In the previous article, we see how we can define equality in our class and compare two objects using the equals() method. In this article, we are going to define additional less than and greater than relations in our class using the Comparable<T> interface.

The Comparable<T> interface defines relative order in our class, which is useful for sorting. For example, let’s say we’re working on a program that keeps a list of books in sorted order by book title. In order to keep the list sorted, we need to know more than just if two books are equal. What we need is which book should come before the other.

Comparable Interface

The goals of Comparable is to compare two objects and see if one is less than, greater than, or equal to the other. The interface only has 1 method, compareTo(), which takes an object as parameter. For objects a and b that implements Comprable, a.compareTo(b) returns:

  1. Negative integer: if a < b
  2. Positive integer: if a > b
  3. 0: if a = b

Note, a < b means a is logically less than b, depends on how compareTo() is implemented.


The following snippet shows an example Person class that defines the ordering based only on the person’s age.
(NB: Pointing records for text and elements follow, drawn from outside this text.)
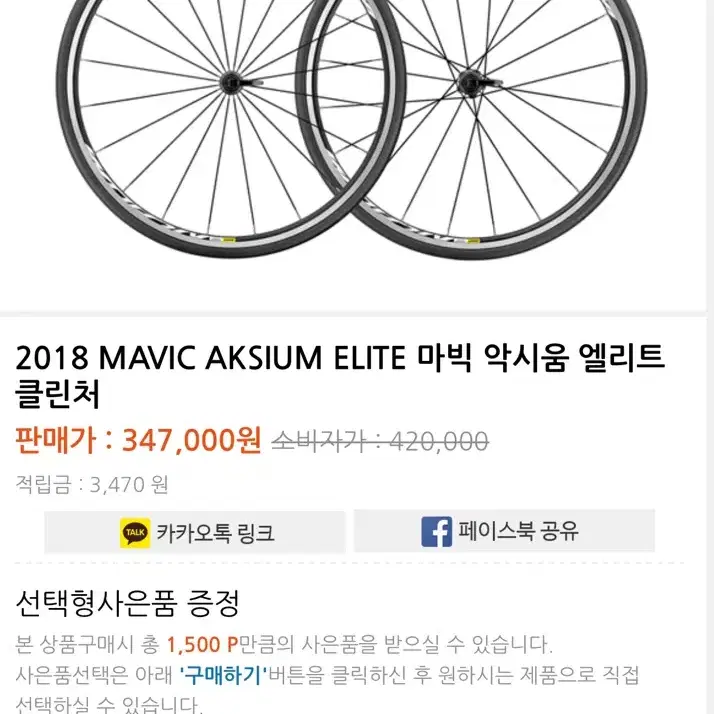Image resolution: width=714 pixels, height=714 pixels.
Task: Click the 적립금 3,470 원 reward line
Action: (x=92, y=484)
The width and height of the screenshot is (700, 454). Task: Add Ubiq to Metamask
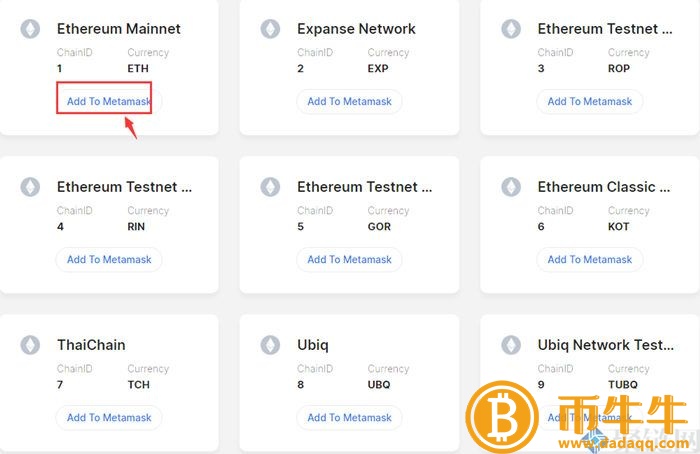349,417
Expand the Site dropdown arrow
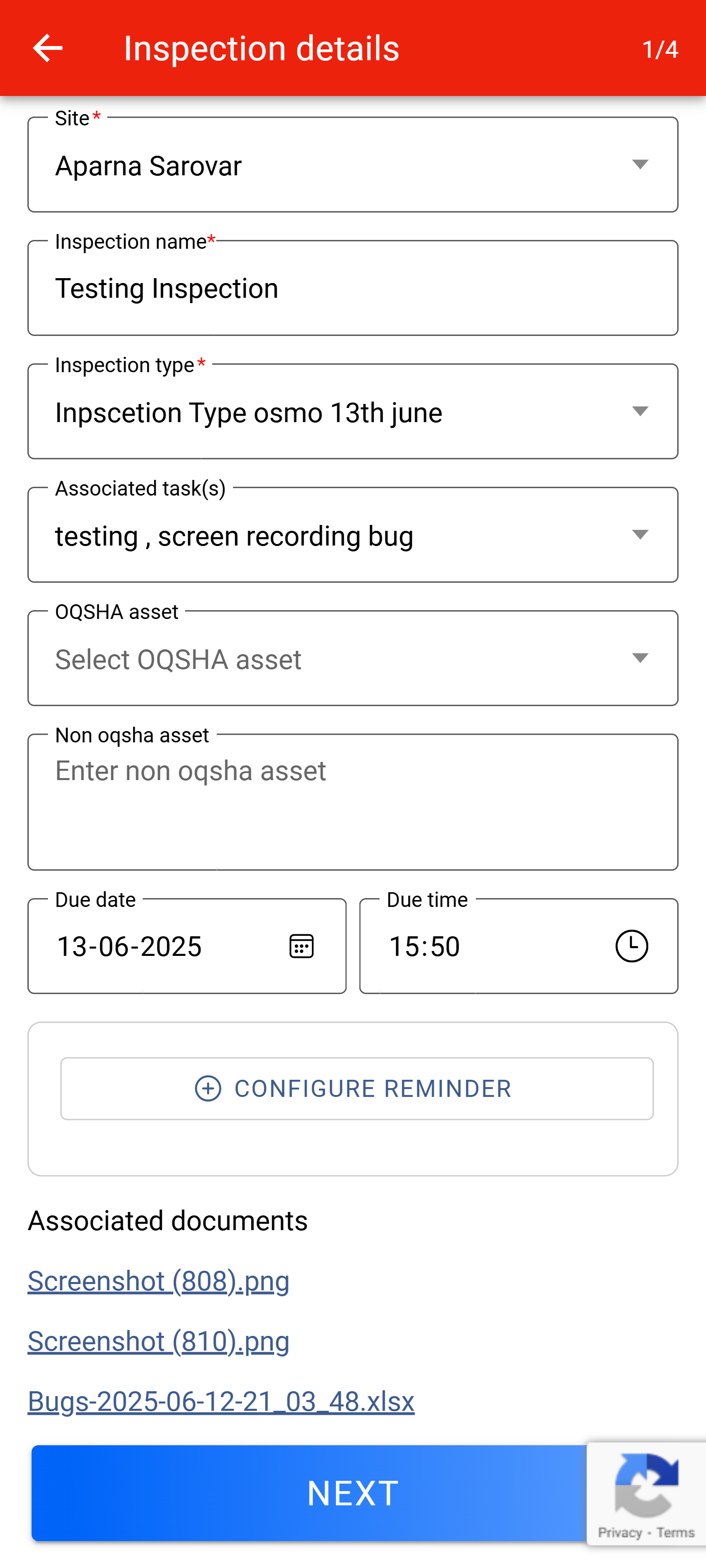The height and width of the screenshot is (1568, 706). tap(640, 165)
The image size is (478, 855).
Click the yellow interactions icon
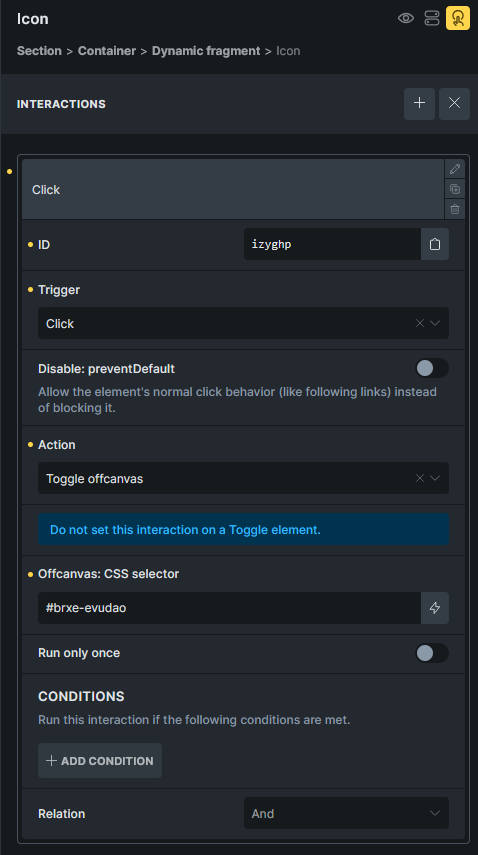(458, 19)
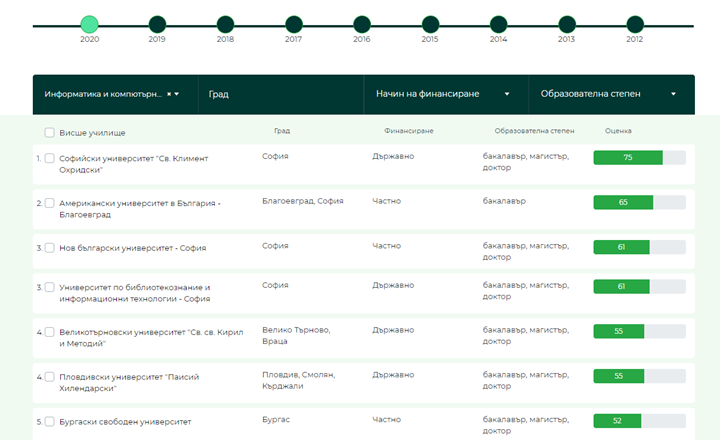Select the active 2020 timeline marker

pos(89,24)
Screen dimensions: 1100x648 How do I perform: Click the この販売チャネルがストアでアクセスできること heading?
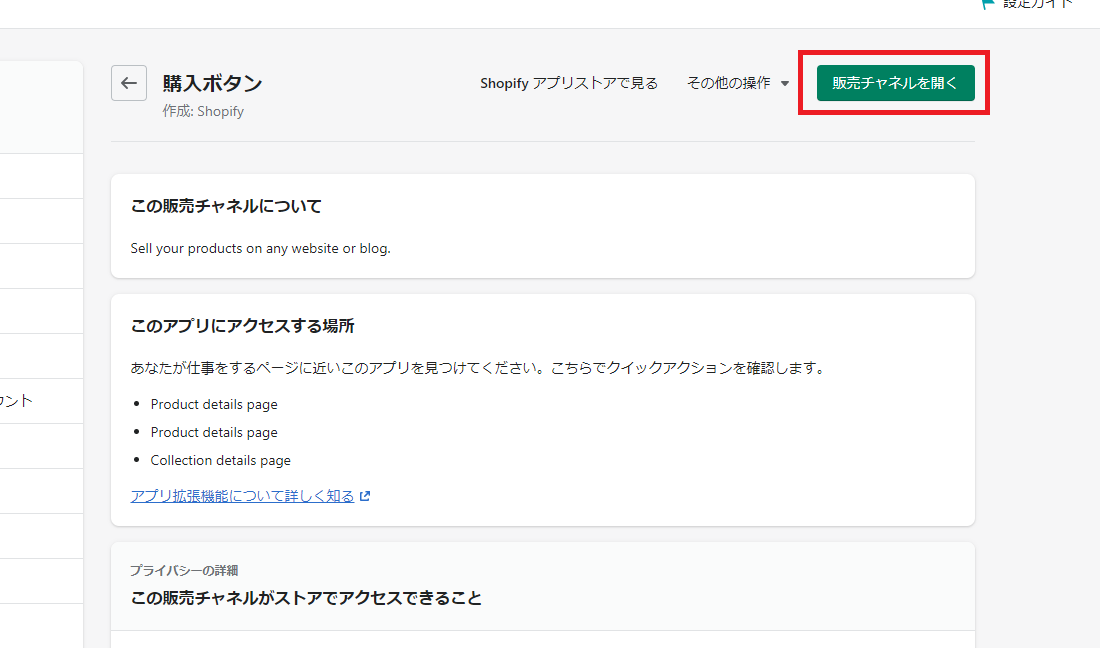(306, 599)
class Person implements Comparable<Person> {
    private String Name;
    private String Gender;
    private int    age;

    /** This method is required by Comparable interface */
    public compareTo(Person that) {
        if(this.age == that.age) return 0;
        else if(this.age < that.age)  return -1;
        else return 1;

The following code creates an array of 3 Person objects and sorts the array using Java’s sorting method.

class Demo {
    public static void main(String[] args)
        Person[] a = new Person[3]; //Create an array of Person
        a[0] = new Person("John", "M", 40); //Create Person Objects
        a[1] = new Person("Anne", "F", 20);
        a[2] = new Person("Bill", "M", 50);
        Arrays.sort(a); //Sort the array

        //After the sort, a becomes
        //a[0] = {"Anne", "F", 20}
        //a[1] = {"John", "M", 40}
        //a[2] = {"Bill", "M", 50}

When to Implement

When should the Comparable interface be used? It makes sense for a numeric data type to implement this interface since, numeric values usually have a natural ordering. More generally, whenever your class has an natural ordering, it is a good idea to implement this interface, so that objects of your classes can be sorted by Java’s sorting algorithms.

Comparable is also implemented by many of build-in types and wrapper classes, so that they can be sorted in collections. A few examples of these classes include: Integer, Double, and String.